*Work instructions*
Return, without any change, the lines of the entries below starting at the line that contains "This screenshot has height=747, width=1568." and ending at the line that contains "coord(436,65)", with both of those lines included.
--- Input data ---
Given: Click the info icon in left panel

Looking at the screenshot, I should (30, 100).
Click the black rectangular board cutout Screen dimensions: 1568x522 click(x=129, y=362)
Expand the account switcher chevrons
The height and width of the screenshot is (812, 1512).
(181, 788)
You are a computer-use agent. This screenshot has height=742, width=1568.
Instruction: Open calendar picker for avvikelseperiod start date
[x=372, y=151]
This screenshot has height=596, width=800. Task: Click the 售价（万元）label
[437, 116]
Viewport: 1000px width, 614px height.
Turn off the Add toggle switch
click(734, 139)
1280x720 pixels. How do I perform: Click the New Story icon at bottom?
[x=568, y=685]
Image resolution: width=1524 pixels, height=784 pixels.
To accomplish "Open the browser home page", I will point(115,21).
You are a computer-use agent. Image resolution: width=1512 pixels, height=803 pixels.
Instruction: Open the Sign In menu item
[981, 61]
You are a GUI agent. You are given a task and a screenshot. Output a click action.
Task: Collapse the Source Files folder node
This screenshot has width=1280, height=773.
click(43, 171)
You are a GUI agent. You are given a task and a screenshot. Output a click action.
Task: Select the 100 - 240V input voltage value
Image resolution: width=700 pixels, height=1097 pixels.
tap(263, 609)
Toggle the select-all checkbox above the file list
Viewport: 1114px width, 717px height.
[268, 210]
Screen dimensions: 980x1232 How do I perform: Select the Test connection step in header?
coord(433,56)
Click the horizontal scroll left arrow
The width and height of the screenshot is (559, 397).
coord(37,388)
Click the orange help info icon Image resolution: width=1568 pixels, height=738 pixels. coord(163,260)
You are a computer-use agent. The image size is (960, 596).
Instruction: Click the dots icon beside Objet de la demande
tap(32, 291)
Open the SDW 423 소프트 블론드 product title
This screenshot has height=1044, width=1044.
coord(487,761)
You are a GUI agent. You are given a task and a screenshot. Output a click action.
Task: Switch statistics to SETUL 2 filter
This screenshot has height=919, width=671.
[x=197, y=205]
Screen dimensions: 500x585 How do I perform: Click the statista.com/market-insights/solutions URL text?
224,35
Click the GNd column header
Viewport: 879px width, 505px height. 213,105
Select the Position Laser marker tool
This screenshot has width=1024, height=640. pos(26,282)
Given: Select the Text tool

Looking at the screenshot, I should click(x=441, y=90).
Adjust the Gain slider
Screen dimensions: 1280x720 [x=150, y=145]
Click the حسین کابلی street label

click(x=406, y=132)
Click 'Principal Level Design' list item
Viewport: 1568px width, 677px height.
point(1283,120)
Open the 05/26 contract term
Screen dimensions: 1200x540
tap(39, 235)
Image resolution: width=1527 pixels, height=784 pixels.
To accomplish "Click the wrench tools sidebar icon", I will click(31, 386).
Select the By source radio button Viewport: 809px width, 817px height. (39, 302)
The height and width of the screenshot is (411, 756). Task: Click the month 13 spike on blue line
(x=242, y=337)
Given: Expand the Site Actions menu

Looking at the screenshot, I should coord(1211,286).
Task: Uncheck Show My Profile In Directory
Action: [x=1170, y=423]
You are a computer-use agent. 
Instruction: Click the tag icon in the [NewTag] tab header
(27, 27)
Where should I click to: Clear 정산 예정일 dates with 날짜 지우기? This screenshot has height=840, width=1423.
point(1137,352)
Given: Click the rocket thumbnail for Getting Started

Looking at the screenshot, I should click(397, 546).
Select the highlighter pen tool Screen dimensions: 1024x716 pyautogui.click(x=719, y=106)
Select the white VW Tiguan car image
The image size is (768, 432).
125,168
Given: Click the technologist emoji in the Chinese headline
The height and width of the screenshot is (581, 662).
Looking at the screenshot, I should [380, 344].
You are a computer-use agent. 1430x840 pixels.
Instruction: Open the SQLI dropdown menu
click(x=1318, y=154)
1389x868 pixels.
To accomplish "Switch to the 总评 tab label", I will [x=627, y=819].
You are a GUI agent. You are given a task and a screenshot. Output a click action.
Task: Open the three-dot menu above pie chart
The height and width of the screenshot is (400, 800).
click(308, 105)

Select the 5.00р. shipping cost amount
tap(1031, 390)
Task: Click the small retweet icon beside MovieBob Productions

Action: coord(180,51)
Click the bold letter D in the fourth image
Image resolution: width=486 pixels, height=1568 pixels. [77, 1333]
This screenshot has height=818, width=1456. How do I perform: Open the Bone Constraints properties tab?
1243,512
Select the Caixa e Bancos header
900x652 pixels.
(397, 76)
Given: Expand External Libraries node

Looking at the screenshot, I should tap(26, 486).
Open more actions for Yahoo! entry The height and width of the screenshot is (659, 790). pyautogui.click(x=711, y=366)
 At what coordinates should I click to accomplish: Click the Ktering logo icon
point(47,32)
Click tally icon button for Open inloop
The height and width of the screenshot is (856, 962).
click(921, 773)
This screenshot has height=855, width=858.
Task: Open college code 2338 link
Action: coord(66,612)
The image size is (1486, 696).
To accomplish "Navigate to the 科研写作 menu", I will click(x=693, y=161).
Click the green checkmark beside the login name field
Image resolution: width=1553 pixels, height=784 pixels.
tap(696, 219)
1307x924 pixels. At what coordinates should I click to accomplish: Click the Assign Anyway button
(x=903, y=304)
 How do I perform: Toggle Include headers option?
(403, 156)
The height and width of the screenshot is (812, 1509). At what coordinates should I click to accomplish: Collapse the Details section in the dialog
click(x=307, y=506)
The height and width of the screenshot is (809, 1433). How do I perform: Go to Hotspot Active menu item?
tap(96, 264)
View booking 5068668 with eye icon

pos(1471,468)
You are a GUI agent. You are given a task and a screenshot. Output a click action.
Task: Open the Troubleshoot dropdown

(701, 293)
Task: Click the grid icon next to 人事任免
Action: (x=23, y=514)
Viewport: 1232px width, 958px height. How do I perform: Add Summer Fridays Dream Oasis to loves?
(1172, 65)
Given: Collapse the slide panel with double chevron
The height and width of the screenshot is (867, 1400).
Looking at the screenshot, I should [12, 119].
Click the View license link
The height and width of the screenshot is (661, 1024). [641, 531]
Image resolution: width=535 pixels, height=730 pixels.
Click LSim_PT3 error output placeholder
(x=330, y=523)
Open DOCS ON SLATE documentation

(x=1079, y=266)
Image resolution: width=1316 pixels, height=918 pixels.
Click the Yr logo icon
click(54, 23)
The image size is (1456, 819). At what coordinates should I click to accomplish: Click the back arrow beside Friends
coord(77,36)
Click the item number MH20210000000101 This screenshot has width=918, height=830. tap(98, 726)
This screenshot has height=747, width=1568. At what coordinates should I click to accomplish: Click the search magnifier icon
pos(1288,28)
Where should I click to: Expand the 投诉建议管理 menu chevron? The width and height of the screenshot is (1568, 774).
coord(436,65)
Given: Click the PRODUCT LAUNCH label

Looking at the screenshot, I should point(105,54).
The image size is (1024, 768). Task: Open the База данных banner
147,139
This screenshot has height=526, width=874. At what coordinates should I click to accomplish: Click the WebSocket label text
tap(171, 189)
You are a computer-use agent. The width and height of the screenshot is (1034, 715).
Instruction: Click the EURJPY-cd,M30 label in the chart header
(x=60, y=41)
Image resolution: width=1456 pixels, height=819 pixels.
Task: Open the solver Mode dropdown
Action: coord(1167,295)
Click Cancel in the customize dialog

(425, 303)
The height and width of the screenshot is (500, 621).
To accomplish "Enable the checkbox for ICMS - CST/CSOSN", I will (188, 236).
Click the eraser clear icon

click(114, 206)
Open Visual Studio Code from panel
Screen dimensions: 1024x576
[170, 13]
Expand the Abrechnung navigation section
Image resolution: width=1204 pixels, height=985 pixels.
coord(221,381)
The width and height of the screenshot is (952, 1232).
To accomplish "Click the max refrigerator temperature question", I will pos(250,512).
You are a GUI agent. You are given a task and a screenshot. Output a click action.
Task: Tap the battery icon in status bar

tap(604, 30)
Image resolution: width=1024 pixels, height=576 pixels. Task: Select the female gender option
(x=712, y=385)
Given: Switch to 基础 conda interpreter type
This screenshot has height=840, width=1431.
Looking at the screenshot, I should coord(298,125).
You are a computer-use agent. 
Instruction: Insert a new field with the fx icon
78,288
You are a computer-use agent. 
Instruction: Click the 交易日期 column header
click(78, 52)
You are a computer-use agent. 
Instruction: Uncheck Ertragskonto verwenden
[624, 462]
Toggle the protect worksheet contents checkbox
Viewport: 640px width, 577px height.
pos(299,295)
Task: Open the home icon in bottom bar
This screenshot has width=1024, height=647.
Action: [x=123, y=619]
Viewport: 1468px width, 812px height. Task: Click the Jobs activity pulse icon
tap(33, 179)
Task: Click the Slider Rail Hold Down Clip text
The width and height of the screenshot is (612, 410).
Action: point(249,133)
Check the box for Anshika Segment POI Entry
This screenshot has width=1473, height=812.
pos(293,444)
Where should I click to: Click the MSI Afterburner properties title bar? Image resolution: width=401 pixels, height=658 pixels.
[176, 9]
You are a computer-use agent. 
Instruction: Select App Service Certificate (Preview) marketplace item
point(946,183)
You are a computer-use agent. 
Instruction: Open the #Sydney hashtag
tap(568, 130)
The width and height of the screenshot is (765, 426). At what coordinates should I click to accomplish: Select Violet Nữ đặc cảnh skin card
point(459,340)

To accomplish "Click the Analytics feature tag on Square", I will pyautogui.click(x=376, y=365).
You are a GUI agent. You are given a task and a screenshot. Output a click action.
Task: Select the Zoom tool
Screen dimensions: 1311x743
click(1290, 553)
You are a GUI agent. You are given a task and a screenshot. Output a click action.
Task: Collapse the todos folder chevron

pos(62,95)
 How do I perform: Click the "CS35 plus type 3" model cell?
---
*Correct response*
This screenshot has height=747, width=1568. At what coordinates should I click to accomplish: Click the search magnifier icon
pos(1288,28)
Where should I click to: Expand the 投诉建议管理 menu chevron? The width and height of the screenshot is (1568, 774).
coord(436,65)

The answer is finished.